CHARLESTON, WV (WOWK) – The legal battle surrounding West Virginia’s law banning transgender athletes from competing in female sports in middle and high schools and colleges continues.
On Thursday, March 9, West Virginia Attorney General Patrick Morrisey filed an application with the U.S. Supreme Court to vacate the ACLU-WV injunction pending appeal against the state’s law banning transgender athletes from competing in female sports in middle and high schools and colleges.
In January, U.S. District Court for the Southern District of West Virginia Judge Joseph Goodwin ruled that the law was constitutional.

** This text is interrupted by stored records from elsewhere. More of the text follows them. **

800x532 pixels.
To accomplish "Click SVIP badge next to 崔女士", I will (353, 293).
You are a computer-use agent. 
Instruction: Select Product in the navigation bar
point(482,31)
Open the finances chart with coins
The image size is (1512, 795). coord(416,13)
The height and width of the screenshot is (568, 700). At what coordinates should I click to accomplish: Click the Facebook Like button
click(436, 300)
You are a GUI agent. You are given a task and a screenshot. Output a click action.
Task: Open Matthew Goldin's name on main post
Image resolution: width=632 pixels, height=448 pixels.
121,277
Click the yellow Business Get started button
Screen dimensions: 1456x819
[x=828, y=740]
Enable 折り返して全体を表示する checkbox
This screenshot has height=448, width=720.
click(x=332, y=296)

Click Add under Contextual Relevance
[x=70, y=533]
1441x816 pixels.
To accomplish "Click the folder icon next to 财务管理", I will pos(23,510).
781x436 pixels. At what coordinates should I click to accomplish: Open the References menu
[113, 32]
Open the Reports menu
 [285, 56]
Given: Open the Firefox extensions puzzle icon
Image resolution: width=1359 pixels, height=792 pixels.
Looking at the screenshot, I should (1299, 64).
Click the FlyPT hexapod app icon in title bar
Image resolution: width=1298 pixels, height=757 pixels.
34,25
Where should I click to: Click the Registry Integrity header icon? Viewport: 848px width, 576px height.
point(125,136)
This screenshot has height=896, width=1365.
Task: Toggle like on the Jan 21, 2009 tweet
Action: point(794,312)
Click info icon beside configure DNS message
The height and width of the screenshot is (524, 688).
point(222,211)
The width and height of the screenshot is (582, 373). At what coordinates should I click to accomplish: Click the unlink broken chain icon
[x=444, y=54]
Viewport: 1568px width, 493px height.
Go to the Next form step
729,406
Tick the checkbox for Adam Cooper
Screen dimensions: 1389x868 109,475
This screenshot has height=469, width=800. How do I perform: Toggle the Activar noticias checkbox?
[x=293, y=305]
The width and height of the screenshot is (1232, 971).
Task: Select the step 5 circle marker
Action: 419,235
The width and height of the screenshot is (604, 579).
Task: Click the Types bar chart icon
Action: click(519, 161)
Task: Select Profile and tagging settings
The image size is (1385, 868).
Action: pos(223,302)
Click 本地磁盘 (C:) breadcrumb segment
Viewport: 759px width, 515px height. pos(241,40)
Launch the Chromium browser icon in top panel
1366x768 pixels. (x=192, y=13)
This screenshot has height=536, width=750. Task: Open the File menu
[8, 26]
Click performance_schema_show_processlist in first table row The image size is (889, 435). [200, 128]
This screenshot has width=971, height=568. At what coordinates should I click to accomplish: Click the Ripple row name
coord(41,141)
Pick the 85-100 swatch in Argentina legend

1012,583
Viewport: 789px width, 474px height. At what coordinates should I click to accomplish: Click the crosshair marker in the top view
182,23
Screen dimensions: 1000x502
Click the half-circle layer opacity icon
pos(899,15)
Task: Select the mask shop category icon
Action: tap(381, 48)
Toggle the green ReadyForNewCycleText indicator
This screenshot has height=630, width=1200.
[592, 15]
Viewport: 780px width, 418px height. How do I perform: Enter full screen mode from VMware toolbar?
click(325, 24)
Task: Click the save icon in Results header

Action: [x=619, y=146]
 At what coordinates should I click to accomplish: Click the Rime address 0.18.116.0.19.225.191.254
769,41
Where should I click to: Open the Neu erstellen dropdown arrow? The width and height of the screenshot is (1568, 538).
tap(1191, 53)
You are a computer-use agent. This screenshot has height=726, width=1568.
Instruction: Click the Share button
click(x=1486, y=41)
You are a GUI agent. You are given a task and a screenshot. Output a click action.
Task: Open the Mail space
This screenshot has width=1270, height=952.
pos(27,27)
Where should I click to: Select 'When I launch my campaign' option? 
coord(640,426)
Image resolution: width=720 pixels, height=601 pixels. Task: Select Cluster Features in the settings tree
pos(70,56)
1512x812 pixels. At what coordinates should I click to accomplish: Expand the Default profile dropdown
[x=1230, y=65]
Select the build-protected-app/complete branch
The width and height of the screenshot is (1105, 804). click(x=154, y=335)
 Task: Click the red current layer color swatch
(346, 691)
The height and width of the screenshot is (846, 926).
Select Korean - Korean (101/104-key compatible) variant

However, in February, ACLU-WV announced that a stay on the decision had been granted by the Court of Appeals for the Fourth Circuit to allow a a male-to-female transgender middle school student to try out for her school’s spring track and field team.
The “Save Women’s Sports Act” or HB 3293, was passed and signed into law during the 2021 legislative session. The law defined “girl” and “woman” as a person who is “biologically female,” therefore making male-to-female transgender girls ineligible to participate on girls’ school sports teams, according to the ruling.
After a male-to-female transgender middle school student was told she would not be allowed to try out for the girls’ track and cross-country teams due to the new law. According to the judge’s ruling today, the school had told the family she would be allowed if the law had not passed. At the time the law passed, there were no known transgender students playing school sports in West Virginia.